── PAGE
Le savant fou, et ses créations monstres…
Sur les sept films qui composent cette série, six sont interprétés par l’acteur Peter Cushing et cinq sont mis en scène par Terence Fisher.
C’est plutôt compliqué mais, à l’inverse de la série des DRACULA, ces sept films ne se suivent pas tous et l’on peut distinguer au moins deux continuités distinctes, ainsi qu’un film à part (LES HORREURS DE FRANKENSTEIN) complètement déconnecté de l’ensemble :
FRANKENSTEIN S’EST ÉCHAPPÉ ! possède une suite directe avec LA REVANCHE DE FRANKENSTEIN. Mais ce second film ayant été un échec commercial lors de sa sortie (contrairement au premier, qui fut un immense succès, allez comprendre !), la Hammer resta frileuse et préféra attendre six ans avant de sortir un troisième film qui ignorerait le précédent, en devenant ainsi une nouvelle suite au premier : Ce sera L’EMPREINTE DE FRANKENSTEIN.
────
── DONNÉES DE L'EXERCICE
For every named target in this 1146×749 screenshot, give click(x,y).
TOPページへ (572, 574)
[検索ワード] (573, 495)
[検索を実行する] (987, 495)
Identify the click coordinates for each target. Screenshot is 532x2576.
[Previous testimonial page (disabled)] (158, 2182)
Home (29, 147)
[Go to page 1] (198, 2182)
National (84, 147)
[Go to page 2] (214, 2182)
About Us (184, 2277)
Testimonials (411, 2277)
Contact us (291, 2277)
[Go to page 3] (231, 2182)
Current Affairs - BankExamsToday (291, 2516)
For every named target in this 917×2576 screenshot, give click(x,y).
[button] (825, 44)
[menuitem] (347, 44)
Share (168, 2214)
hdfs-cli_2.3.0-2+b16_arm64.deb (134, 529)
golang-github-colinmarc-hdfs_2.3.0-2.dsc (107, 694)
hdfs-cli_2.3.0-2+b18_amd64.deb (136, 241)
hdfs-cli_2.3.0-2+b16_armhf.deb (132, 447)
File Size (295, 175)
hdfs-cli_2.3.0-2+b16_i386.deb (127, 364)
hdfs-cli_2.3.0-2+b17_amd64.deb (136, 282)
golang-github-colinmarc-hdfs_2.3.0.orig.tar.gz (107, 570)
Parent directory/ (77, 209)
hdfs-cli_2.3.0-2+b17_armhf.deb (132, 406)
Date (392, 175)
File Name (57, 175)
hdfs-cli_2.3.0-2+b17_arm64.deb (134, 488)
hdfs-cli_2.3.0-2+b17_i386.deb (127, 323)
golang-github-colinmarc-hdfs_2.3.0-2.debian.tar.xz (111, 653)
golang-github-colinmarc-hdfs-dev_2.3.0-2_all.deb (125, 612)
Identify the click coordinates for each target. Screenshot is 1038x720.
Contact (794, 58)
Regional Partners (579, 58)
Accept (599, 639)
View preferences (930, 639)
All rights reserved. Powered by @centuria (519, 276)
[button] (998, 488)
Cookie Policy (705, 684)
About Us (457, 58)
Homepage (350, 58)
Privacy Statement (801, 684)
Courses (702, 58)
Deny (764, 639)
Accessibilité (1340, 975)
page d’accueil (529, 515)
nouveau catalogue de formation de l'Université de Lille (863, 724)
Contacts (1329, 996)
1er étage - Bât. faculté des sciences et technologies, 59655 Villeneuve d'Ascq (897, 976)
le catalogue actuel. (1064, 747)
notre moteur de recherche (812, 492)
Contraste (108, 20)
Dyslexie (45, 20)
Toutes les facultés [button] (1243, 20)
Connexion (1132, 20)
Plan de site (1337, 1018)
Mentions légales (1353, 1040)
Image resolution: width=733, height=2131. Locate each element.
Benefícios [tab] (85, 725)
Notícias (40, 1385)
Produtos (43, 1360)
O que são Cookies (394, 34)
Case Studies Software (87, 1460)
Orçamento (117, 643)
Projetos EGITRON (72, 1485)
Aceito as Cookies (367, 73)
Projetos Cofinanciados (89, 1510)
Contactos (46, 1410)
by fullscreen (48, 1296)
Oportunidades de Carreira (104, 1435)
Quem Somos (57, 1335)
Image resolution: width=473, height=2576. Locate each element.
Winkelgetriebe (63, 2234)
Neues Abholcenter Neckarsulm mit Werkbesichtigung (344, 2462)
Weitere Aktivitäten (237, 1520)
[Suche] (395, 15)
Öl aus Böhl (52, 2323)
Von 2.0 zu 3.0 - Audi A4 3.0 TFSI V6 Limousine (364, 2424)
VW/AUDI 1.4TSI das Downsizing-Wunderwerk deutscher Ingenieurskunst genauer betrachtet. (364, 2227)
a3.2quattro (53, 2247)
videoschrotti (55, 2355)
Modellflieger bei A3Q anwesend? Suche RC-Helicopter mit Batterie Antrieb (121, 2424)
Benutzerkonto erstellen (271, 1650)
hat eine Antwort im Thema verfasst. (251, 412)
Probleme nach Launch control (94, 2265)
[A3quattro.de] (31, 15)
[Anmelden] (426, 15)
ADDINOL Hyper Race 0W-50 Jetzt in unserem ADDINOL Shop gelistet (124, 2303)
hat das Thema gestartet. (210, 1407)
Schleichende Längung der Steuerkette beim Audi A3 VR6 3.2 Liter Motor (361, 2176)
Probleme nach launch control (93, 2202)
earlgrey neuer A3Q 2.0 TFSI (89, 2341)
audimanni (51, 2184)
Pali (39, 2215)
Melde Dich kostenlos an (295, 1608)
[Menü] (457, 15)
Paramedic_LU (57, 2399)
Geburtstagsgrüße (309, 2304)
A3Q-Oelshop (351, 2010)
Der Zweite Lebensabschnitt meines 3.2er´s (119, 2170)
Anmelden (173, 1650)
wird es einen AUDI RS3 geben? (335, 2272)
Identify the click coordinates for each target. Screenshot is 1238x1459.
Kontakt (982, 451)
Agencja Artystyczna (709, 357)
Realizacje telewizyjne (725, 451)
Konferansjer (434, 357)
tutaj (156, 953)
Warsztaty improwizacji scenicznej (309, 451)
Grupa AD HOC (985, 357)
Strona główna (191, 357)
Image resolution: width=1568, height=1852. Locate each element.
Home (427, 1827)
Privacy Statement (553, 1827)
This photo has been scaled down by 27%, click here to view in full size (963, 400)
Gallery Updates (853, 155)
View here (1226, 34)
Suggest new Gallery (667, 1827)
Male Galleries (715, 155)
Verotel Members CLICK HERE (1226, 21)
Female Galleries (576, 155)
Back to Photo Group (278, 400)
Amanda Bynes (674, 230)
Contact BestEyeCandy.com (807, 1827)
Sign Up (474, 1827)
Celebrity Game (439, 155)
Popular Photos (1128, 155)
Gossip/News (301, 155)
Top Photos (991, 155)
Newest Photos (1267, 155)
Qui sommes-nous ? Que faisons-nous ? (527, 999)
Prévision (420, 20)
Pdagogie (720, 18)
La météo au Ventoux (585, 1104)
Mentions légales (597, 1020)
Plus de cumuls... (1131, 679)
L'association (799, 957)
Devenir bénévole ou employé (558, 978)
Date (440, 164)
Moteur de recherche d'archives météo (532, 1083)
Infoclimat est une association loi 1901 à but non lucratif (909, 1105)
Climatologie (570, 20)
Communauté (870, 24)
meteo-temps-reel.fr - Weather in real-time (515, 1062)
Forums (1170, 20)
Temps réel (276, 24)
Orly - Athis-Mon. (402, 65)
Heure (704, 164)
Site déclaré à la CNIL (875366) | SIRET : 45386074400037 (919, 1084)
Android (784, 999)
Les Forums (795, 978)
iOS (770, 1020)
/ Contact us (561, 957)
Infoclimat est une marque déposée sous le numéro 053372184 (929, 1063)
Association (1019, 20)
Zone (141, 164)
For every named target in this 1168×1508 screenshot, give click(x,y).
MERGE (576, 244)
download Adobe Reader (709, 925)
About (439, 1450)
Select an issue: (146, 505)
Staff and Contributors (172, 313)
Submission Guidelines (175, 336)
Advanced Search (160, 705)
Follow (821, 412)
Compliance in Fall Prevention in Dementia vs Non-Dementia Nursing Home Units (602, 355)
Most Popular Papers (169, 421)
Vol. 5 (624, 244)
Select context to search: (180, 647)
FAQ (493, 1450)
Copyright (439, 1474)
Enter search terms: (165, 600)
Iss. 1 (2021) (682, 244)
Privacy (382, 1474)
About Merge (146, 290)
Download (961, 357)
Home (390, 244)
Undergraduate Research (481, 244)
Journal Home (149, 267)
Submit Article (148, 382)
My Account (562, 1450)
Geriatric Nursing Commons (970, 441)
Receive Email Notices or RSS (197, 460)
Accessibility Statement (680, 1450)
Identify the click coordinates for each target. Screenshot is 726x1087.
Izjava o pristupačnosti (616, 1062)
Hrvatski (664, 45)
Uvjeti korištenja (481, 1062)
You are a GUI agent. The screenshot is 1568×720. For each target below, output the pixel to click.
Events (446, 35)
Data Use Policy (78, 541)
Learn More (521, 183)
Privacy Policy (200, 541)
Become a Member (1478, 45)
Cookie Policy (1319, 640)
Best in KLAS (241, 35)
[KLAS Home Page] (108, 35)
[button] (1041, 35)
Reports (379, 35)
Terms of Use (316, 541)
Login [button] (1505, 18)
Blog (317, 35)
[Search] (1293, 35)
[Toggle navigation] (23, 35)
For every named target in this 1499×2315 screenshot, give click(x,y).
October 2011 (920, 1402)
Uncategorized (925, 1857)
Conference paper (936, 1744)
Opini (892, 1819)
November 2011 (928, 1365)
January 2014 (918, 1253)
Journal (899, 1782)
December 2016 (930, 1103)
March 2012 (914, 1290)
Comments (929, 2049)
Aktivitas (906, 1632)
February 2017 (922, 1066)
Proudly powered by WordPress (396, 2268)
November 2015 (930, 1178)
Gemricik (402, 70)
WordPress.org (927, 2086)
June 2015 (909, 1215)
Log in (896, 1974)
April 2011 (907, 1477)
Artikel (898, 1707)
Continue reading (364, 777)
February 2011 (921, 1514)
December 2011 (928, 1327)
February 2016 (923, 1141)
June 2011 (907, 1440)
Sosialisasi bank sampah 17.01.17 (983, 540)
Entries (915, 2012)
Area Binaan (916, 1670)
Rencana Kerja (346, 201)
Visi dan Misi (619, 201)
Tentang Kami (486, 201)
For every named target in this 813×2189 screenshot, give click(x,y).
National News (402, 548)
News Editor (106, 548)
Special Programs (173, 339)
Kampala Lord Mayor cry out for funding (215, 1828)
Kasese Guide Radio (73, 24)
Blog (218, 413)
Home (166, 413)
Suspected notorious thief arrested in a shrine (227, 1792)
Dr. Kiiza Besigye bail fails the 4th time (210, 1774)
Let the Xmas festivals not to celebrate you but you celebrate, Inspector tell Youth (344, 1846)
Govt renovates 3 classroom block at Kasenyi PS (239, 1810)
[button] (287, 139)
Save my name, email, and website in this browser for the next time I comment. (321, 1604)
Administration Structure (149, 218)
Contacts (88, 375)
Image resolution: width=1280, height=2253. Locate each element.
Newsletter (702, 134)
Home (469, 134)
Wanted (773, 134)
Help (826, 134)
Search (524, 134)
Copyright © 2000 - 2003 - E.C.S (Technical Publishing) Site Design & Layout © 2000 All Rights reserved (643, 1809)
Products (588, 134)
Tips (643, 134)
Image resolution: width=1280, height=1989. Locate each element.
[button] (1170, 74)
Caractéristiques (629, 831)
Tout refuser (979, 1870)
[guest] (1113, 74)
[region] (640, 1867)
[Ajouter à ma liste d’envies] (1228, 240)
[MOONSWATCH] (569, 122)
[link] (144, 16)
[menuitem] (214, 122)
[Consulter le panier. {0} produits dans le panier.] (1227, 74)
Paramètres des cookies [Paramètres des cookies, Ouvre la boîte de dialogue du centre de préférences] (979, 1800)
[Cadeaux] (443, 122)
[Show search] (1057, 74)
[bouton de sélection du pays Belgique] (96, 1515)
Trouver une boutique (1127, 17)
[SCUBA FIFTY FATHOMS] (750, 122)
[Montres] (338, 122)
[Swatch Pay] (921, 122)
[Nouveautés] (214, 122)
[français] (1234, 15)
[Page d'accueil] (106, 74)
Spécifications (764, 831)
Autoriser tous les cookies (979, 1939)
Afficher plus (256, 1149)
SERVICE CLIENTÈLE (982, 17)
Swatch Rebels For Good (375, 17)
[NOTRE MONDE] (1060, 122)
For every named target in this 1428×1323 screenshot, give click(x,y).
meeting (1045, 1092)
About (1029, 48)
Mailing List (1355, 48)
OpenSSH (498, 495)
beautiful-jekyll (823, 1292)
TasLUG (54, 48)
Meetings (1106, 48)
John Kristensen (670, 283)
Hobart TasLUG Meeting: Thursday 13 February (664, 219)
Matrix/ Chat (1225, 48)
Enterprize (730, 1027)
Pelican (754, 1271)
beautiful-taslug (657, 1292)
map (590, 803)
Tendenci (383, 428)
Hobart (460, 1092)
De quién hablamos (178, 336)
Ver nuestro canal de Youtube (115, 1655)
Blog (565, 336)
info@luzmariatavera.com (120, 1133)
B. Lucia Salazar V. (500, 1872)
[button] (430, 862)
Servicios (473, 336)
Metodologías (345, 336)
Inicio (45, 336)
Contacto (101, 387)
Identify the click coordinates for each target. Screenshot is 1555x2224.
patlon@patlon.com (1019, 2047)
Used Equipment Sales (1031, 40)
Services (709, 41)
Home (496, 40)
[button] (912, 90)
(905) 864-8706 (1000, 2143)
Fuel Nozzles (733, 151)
────
• [OBJECTIFS]:
(1) Reproduisez à l'identique le passage de la page qui commence par « C’est plutôt compliqué » et se poursuit jusqu'à « L’EMPREINTE DE FRANKENSTEIN. ».
(2) Recopiez sans rien changer les lignes des données de l'exercice, à partir de la ligne contenant « beautiful-taslug (657, 1292) » et jusqu'à la dernière ligne de ces données, les deux incluses.

• [RÉPONSES COMPLÈTES]:
(1)
C’est plutôt compliqué mais, à l’inverse de la série des DRACULA, ces sept films ne se suivent pas tous et l’on peut distinguer au moins deux continuités distinctes, ainsi qu’un film à part (LES HORREURS DE FRANKENSTEIN) complètement déconnecté de l’ensemble :
FRANKENSTEIN S’EST ÉCHAPPÉ ! possède une suite directe avec LA REVANCHE DE FRANKENSTEIN. Mais ce second film ayant été un échec commercial lors de sa sortie (contrairement au premier, qui fut un immense succès, allez comprendre !), la Hammer resta frileuse et préféra attendre six ans avant de sortir un troisième film qui ignorerait le précédent, en devenant ainsi une nouvelle suite au premier : Ce sera L’EMPREINTE DE FRANKENSTEIN.

(2)
beautiful-taslug (657, 1292)
map (590, 803)
Tendenci (383, 428)
Hobart (460, 1092)
De quién hablamos (178, 336)
Ver nuestro canal de Youtube (115, 1655)
Blog (565, 336)
info@luzmariatavera.com (120, 1133)
B. Lucia Salazar V. (500, 1872)
[button] (430, 862)
Servicios (473, 336)
Metodologías (345, 336)
Inicio (45, 336)
Contacto (101, 387)
Identify the click coordinates for each target. Screenshot is 1555x2224.
patlon@patlon.com (1019, 2047)
Used Equipment Sales (1031, 40)
Services (709, 41)
Home (496, 40)
[button] (912, 90)
(905) 864-8706 (1000, 2143)
Fuel Nozzles (733, 151)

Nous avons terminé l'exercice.